§ Problem to work on
Only an exact copy of the lines from the one containing "Click the Exemption ID Conversions icon" through the last line of the material below belongs in the answer, with no pictures.
________________________________________
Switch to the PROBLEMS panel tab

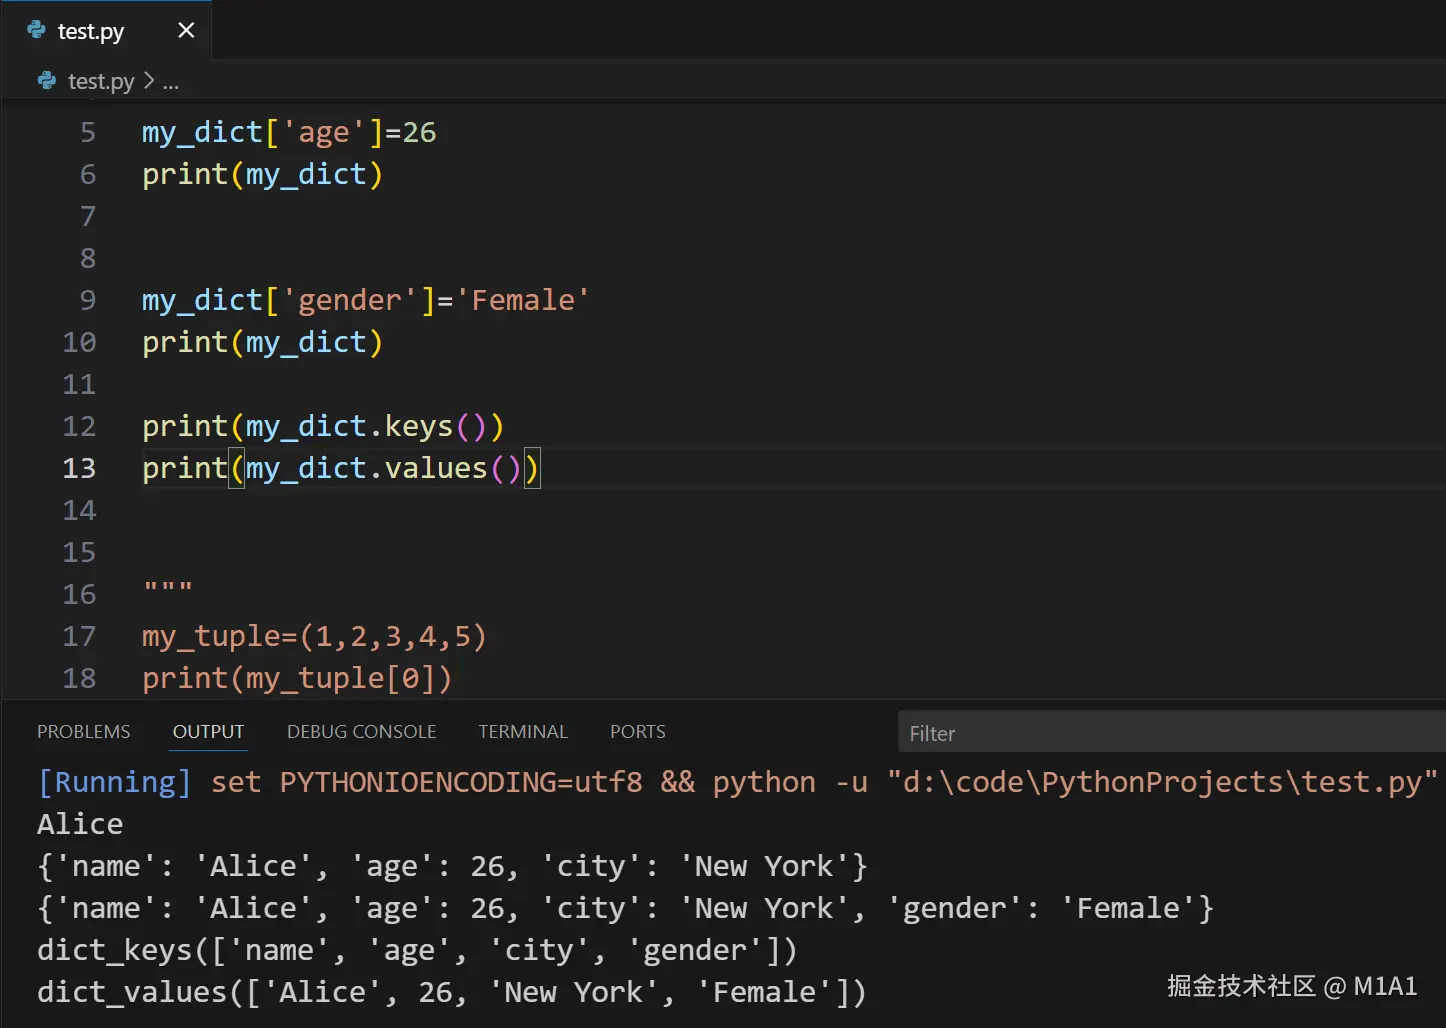click(83, 731)
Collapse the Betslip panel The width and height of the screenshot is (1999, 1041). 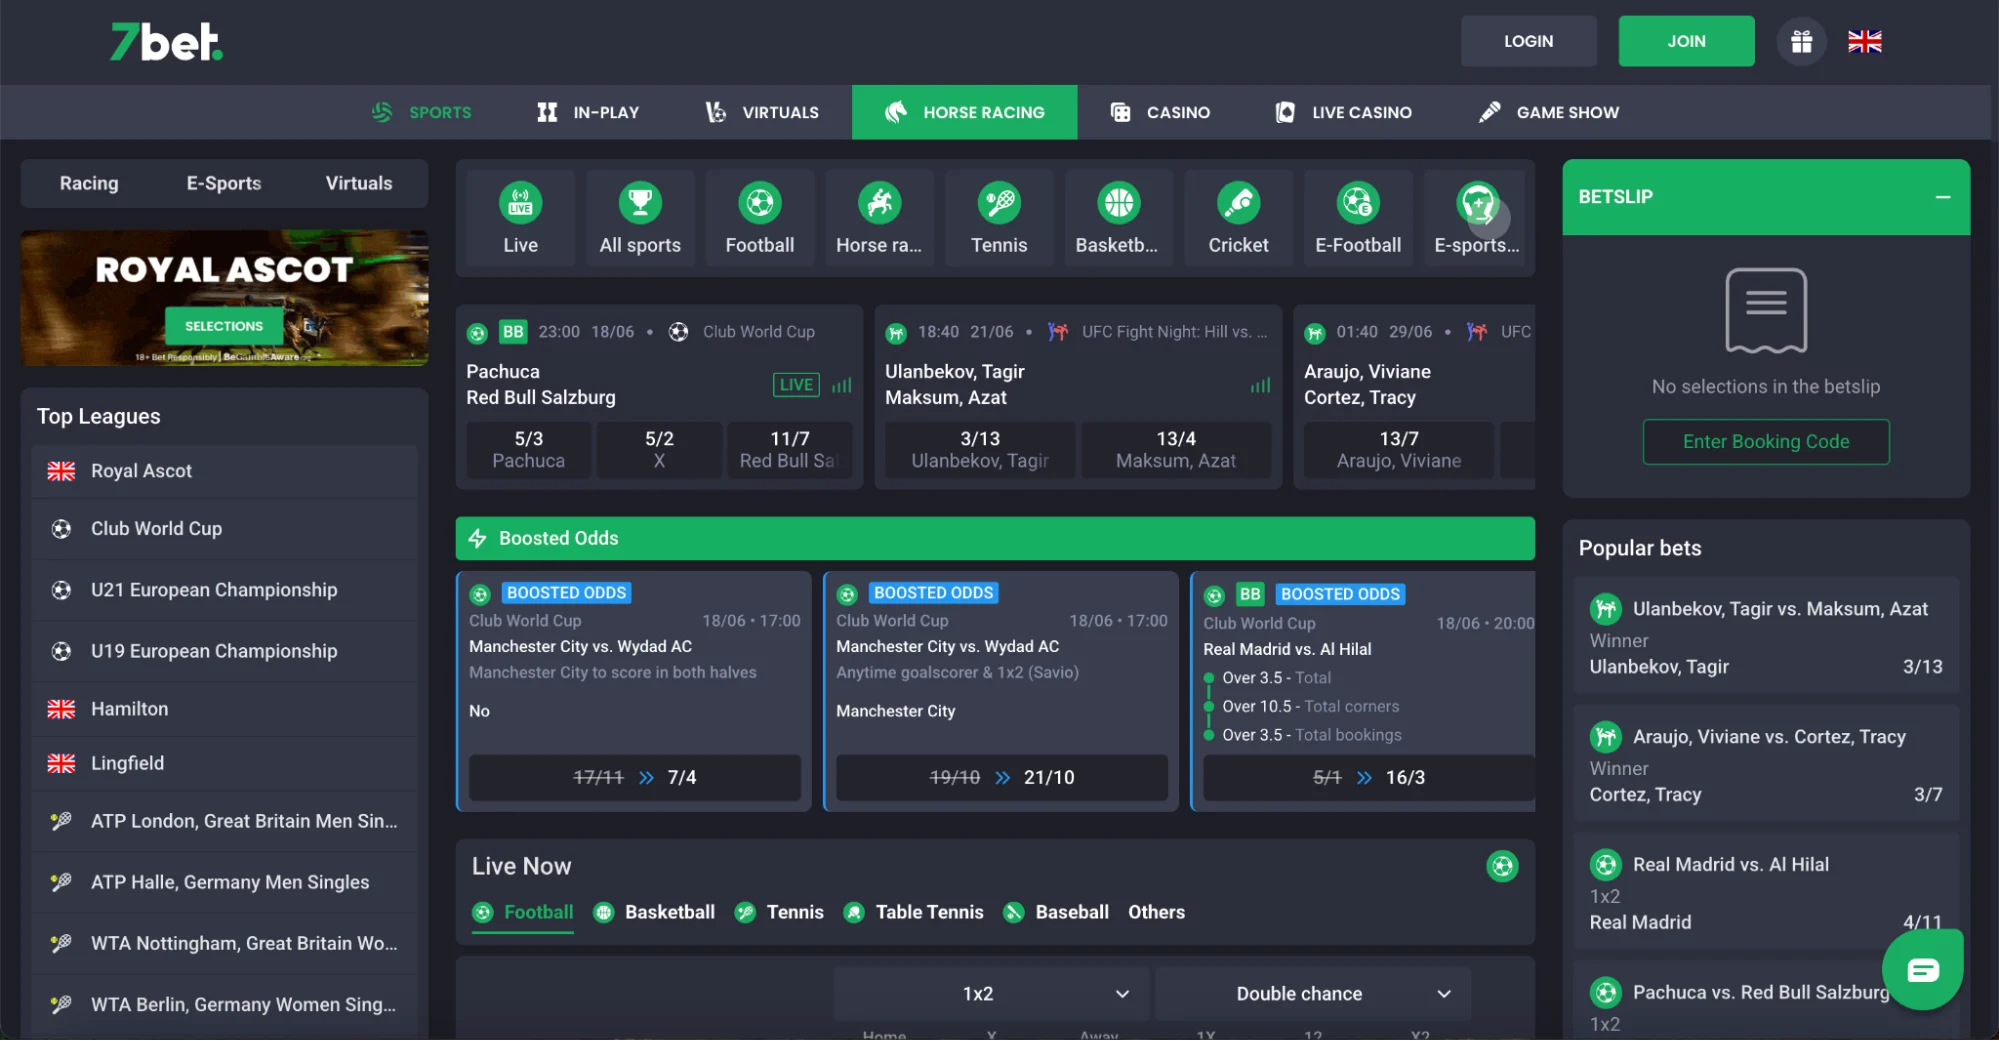click(1942, 197)
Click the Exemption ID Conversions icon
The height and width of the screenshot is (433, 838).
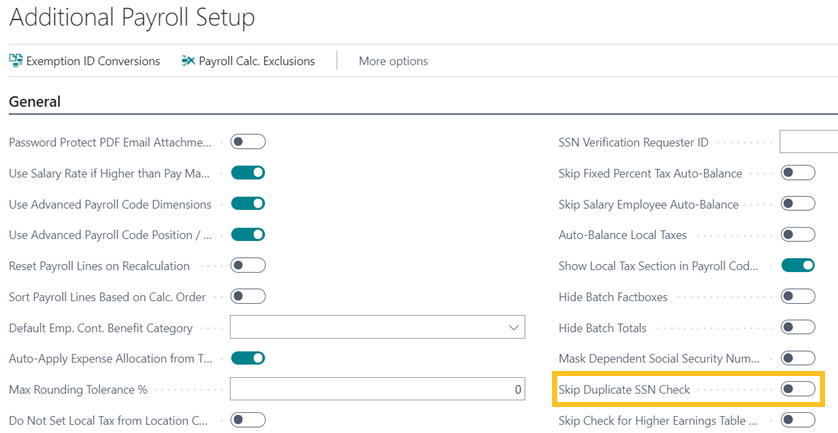[16, 61]
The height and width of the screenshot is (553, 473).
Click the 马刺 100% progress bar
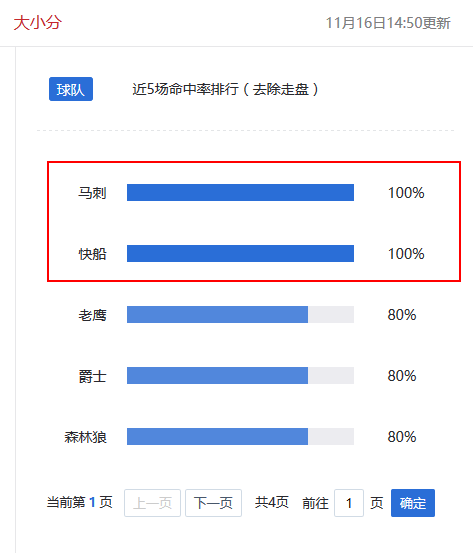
________________________________________
§ Task answer
Click the Exemption ID Conversions icon
The height and width of the screenshot is (433, 838).
[16, 61]
The height and width of the screenshot is (553, 473).
Click the 马刺 100% progress bar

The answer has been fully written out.